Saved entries
_ _ _ _

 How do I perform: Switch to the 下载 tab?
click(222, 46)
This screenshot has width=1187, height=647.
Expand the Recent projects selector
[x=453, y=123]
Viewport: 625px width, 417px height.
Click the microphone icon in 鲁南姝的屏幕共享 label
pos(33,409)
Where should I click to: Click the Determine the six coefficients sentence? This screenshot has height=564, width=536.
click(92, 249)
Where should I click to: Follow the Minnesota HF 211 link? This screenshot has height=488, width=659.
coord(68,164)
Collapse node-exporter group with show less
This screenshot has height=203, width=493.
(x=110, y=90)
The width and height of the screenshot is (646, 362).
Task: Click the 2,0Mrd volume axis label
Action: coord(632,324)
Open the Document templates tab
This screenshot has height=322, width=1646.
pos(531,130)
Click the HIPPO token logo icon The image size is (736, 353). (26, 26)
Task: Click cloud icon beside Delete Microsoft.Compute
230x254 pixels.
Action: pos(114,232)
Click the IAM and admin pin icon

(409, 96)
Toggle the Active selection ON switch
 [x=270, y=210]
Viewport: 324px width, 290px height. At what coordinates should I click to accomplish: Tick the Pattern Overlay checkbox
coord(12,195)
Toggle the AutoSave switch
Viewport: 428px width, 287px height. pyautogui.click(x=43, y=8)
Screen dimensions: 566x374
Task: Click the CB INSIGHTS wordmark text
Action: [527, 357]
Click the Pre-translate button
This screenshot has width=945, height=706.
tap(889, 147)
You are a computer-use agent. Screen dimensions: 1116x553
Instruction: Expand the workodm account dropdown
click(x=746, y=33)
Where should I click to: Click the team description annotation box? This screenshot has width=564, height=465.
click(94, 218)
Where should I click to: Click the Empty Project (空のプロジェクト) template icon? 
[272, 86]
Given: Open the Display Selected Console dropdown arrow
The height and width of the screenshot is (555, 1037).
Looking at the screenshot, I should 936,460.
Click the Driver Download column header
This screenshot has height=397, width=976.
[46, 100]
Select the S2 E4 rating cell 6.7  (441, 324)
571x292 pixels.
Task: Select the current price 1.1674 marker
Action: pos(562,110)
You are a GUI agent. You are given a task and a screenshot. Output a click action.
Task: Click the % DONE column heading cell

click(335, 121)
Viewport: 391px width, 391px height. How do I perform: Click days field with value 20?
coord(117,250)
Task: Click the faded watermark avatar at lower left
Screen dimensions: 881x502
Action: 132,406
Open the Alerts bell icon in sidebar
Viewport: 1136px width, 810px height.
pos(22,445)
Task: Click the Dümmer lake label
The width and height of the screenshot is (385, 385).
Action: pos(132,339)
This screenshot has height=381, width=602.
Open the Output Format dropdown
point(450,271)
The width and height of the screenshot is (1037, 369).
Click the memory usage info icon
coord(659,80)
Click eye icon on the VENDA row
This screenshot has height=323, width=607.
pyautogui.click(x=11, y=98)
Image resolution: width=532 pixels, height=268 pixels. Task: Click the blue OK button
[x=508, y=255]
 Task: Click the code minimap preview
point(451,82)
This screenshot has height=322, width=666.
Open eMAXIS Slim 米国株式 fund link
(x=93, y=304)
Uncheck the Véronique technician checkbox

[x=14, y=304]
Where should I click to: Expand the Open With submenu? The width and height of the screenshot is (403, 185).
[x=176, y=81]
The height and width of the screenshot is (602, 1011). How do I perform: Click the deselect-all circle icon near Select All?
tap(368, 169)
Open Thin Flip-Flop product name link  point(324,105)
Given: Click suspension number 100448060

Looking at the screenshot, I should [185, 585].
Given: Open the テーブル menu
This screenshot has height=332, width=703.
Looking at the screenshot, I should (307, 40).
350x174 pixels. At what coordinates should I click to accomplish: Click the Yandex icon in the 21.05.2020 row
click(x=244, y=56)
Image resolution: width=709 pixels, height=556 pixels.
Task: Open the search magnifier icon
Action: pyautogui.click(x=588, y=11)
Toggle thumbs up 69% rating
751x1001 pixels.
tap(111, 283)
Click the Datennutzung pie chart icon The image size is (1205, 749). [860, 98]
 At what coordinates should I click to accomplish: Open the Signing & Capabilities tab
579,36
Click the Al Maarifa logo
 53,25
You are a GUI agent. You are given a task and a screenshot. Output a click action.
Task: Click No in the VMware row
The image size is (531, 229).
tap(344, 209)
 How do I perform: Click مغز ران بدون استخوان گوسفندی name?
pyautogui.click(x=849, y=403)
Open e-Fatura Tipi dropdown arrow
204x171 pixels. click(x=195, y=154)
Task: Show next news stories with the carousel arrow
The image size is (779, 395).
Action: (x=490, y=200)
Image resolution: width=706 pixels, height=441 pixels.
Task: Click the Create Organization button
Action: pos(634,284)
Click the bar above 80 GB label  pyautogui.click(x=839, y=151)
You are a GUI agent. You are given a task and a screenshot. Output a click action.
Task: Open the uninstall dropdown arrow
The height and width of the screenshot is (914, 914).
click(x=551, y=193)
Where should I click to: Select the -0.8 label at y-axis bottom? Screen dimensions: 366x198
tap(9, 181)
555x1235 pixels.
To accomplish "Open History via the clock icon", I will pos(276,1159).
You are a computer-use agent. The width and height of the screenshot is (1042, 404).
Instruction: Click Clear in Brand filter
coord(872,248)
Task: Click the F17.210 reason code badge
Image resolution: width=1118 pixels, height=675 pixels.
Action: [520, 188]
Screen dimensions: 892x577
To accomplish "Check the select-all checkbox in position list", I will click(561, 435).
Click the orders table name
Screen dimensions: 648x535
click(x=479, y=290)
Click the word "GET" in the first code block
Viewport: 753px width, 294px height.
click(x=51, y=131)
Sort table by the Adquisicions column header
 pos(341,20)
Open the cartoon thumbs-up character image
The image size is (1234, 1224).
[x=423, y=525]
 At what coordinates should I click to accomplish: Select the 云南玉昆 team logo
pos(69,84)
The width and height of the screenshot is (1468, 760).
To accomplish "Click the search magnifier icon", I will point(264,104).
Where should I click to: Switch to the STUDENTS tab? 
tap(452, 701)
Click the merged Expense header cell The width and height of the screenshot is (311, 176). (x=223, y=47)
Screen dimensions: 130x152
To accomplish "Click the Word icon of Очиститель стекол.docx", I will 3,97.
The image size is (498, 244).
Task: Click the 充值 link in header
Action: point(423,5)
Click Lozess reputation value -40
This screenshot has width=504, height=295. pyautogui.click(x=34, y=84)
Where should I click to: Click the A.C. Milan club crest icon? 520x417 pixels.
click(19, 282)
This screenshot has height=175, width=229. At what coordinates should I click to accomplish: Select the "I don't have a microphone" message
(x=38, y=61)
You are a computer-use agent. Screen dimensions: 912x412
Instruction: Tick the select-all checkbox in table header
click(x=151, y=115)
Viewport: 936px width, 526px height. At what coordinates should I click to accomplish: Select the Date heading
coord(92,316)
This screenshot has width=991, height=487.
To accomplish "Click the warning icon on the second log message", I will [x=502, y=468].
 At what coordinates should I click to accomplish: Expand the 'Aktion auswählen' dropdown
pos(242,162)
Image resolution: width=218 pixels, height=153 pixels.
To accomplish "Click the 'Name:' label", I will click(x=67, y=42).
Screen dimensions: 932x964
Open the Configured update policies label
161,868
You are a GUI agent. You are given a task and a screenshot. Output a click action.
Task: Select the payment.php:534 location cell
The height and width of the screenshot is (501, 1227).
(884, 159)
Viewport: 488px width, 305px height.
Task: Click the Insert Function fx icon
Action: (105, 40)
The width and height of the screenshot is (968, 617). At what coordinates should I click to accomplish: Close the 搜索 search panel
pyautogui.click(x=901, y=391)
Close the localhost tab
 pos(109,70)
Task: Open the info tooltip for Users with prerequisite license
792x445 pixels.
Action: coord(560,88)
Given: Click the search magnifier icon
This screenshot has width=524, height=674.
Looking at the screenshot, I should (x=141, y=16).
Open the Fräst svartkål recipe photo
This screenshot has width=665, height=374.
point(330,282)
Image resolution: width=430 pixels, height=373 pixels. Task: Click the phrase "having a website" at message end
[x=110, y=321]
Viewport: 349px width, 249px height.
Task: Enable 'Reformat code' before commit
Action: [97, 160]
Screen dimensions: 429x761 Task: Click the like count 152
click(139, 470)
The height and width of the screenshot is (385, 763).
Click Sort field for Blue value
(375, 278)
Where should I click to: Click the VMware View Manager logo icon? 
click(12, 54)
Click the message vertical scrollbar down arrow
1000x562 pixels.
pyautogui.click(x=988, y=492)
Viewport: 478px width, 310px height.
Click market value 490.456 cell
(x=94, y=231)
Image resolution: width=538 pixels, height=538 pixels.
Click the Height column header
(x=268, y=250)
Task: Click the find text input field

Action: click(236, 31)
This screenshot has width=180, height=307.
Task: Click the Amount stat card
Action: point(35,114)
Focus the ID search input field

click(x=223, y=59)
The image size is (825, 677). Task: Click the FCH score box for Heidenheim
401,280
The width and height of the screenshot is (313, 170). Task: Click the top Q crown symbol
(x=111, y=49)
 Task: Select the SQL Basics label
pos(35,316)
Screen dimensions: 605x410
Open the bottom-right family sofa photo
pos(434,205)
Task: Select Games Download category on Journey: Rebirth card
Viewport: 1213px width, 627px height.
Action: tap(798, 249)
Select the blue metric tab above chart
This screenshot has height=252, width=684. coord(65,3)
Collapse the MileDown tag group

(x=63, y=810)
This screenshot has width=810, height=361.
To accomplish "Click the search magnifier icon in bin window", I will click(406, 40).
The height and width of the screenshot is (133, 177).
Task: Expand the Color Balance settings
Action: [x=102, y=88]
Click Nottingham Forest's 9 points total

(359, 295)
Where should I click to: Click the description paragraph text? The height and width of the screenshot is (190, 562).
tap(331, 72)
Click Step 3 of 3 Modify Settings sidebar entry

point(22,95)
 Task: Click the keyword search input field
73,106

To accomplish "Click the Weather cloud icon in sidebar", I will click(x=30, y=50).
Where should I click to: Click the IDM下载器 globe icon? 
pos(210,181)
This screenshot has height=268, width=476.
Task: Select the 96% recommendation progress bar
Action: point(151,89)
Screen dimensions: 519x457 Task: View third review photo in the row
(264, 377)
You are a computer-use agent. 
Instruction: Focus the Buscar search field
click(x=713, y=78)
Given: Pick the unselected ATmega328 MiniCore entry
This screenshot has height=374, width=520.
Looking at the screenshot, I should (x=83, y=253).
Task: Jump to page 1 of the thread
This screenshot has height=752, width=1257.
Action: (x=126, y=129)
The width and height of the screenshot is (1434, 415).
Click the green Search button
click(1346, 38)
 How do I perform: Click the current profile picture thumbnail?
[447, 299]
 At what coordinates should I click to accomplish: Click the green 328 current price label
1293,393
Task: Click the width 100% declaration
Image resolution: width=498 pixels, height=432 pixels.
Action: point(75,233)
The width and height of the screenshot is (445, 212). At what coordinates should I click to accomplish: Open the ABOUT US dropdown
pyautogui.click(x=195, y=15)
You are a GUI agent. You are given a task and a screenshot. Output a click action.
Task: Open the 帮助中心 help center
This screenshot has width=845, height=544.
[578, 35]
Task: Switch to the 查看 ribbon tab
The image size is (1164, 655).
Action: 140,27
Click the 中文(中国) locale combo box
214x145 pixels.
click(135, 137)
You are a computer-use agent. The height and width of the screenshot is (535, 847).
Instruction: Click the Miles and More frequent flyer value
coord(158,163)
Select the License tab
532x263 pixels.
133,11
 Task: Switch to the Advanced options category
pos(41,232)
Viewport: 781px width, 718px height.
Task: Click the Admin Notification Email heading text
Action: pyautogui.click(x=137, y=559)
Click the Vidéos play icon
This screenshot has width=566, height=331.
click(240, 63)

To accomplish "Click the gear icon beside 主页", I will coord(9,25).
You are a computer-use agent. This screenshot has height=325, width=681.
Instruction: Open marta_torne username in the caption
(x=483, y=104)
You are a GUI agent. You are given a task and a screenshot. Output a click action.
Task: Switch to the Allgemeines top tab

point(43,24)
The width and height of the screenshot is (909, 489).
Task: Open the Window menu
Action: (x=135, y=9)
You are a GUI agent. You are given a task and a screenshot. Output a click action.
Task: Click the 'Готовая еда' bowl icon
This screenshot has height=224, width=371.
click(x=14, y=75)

_ _ _ _

What to produce
Check each line of the records for the word "cloud", then state how many lines have it, as a number only.

Response to this task
2